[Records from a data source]
===

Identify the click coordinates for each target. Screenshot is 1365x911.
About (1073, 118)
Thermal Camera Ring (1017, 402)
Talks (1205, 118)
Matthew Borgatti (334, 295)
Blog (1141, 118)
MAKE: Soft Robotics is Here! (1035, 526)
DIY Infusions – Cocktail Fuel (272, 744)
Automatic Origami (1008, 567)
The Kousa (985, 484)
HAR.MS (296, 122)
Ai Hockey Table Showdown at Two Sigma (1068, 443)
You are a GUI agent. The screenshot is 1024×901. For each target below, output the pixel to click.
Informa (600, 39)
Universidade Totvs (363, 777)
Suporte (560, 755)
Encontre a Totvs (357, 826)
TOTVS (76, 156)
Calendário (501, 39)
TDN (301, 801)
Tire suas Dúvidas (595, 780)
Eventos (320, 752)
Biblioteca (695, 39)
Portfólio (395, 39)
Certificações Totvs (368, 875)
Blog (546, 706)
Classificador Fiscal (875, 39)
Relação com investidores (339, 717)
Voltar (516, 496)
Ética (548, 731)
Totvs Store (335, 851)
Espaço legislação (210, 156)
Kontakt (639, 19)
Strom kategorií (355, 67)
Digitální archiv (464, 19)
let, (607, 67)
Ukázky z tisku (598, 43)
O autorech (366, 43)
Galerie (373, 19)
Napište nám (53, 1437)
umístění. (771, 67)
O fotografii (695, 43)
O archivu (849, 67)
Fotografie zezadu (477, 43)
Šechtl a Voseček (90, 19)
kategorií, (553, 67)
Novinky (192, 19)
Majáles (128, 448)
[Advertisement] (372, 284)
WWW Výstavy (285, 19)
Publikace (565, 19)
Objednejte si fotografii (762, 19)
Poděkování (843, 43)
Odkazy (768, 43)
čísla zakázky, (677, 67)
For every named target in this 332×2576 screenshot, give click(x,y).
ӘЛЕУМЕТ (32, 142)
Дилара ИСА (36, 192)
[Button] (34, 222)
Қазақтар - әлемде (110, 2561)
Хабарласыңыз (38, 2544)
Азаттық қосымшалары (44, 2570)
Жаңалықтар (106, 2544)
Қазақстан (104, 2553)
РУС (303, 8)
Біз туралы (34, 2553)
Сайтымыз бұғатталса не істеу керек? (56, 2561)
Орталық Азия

===

Stated exercise:
Copy the data above without any change, starting at the line that contains "Tire suas Dúvidas (595, 780)" and ending after the line that contains "Napište nám (53, 1437)".

Task response:
Tire suas Dúvidas (595, 780)
Eventos (320, 752)
Biblioteca (695, 39)
Portfólio (395, 39)
Certificações Totvs (368, 875)
Blog (546, 706)
Classificador Fiscal (875, 39)
Relação com investidores (339, 717)
Voltar (516, 496)
Ética (548, 731)
Totvs Store (335, 851)
Espaço legislação (210, 156)
Kontakt (639, 19)
Strom kategorií (355, 67)
Digitální archiv (464, 19)
let, (607, 67)
Ukázky z tisku (598, 43)
O autorech (366, 43)
Galerie (373, 19)
Napište nám (53, 1437)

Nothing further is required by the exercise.